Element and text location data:

+ + + + + + +

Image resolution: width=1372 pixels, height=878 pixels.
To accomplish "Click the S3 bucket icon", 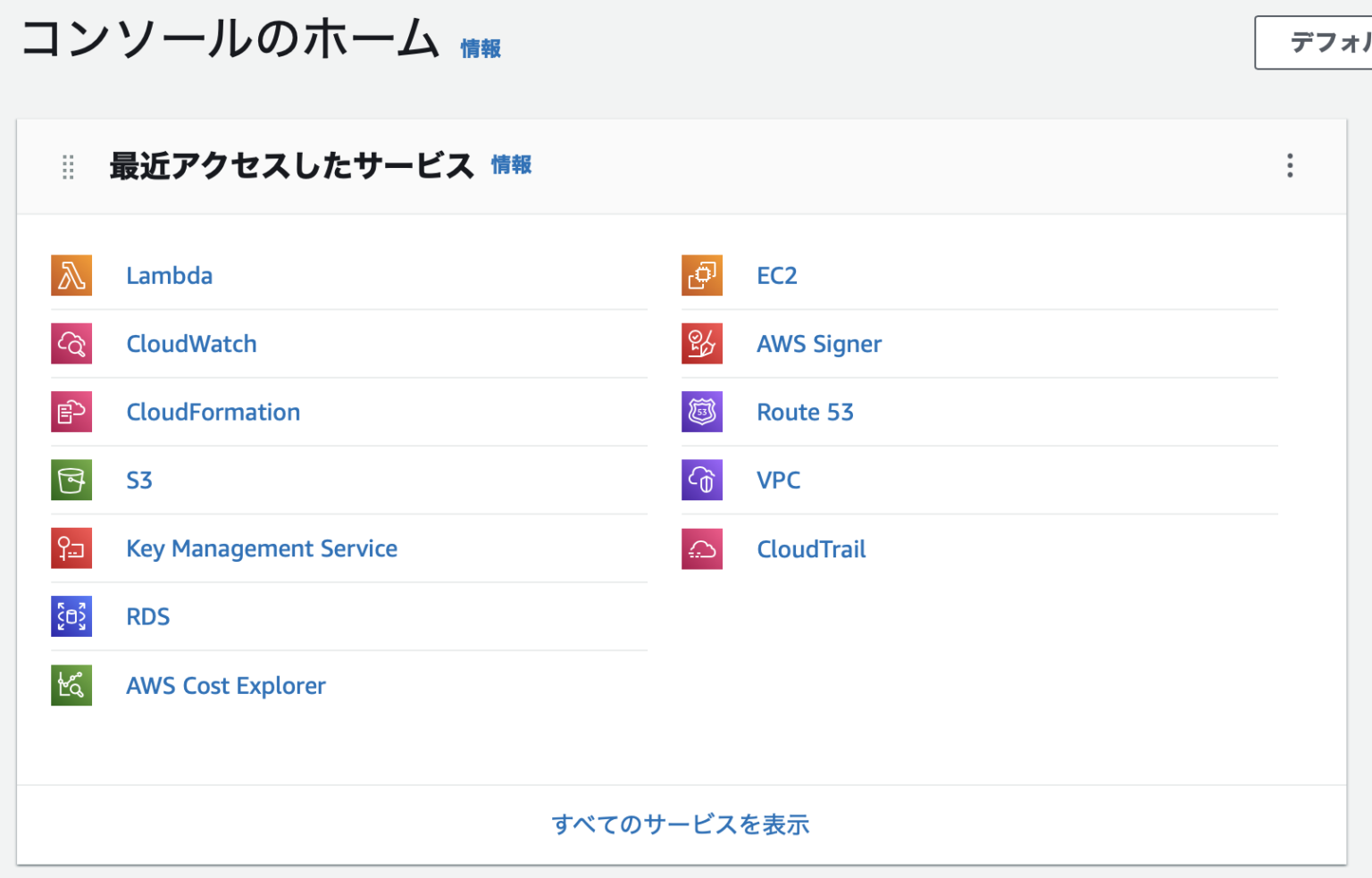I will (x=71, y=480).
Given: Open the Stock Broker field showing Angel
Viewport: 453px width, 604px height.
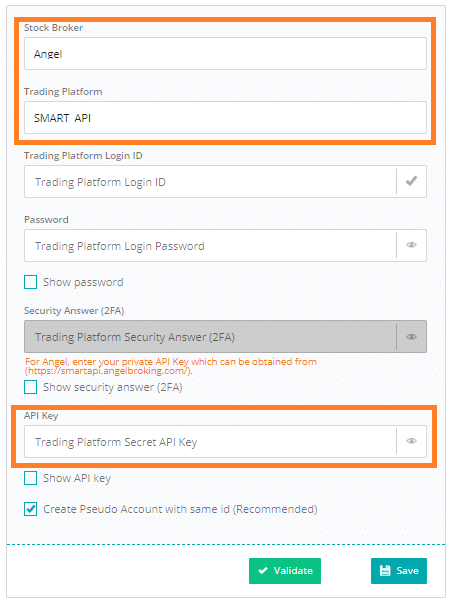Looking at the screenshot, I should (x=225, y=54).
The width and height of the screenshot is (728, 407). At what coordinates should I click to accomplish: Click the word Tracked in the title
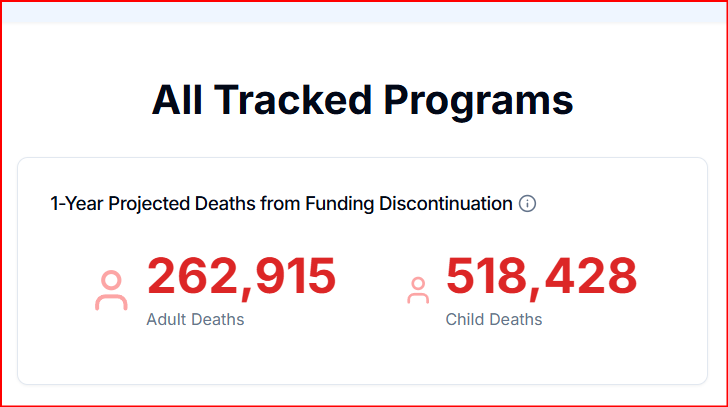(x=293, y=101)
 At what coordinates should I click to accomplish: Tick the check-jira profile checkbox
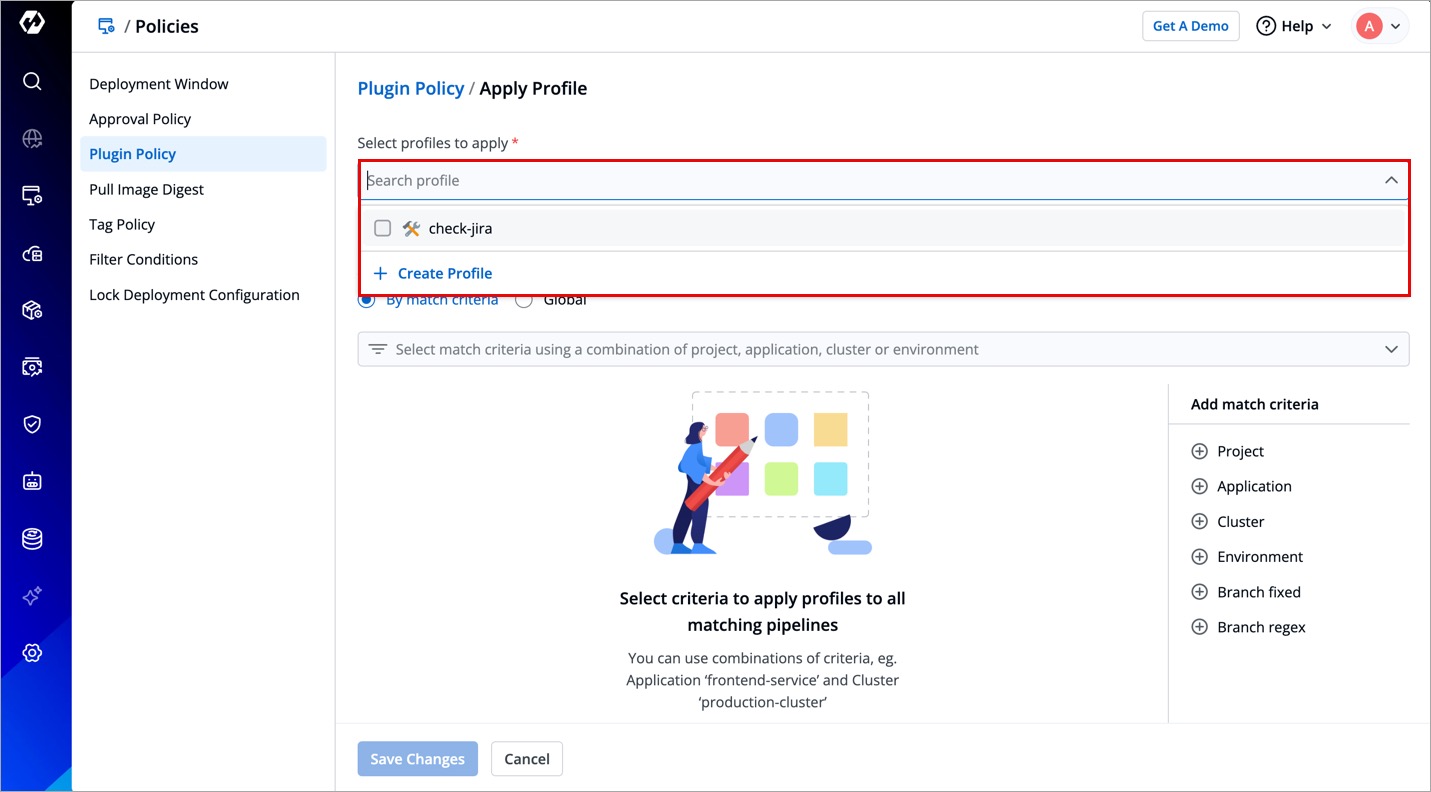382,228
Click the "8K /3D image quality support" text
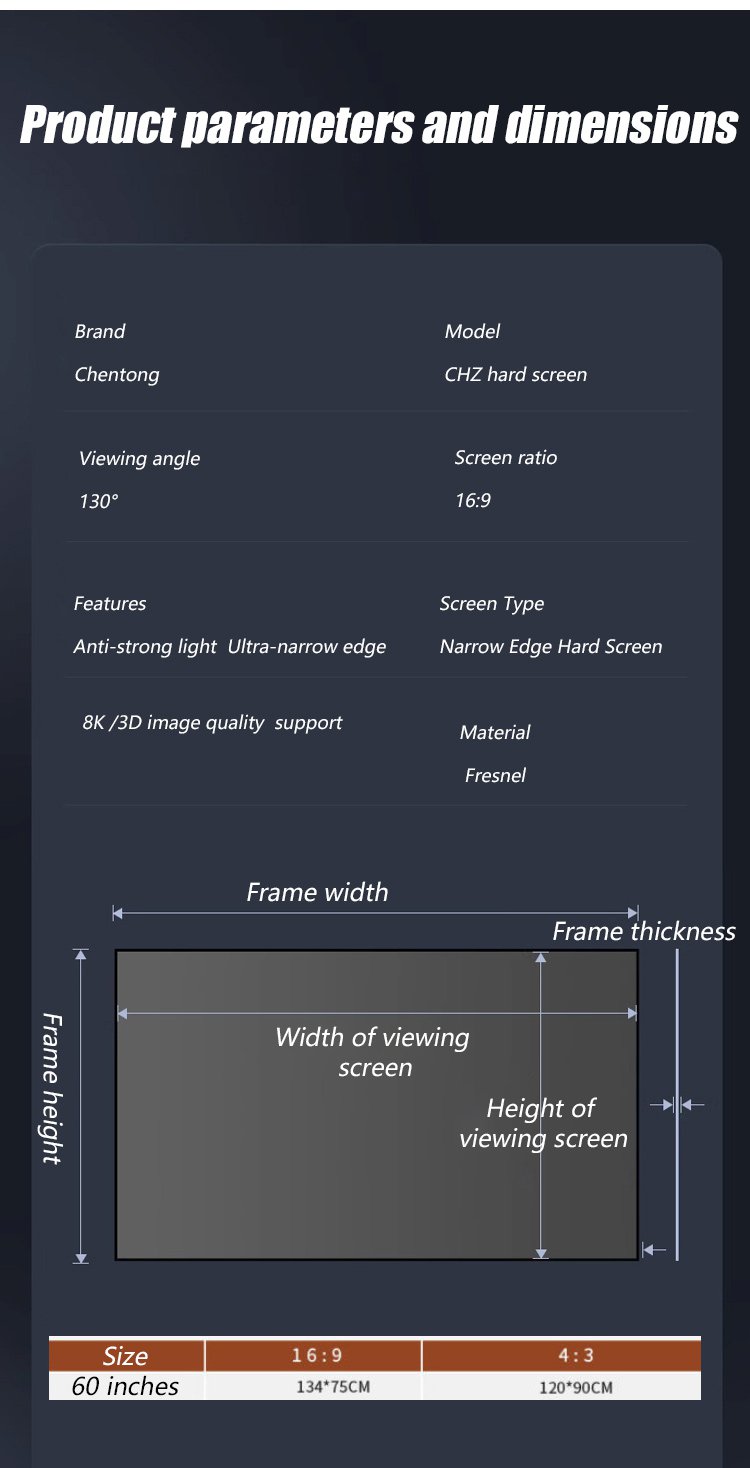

+ + + + + + +

Stated problem: Can you recast the data from the line with "Given: Open the" to the line with "Looking at the" as a two-column CSV with the columns input and output, one row for each input paired with its output? Put each field in quotes, turn line breaks into spaces, and omit the pictures.

Exercise output:
input,output
"Given: Open the Stock Broker field showing Angel Viewport: 453px width, 604px height.","Looking at the screenshot, I should (x=225, y=54)."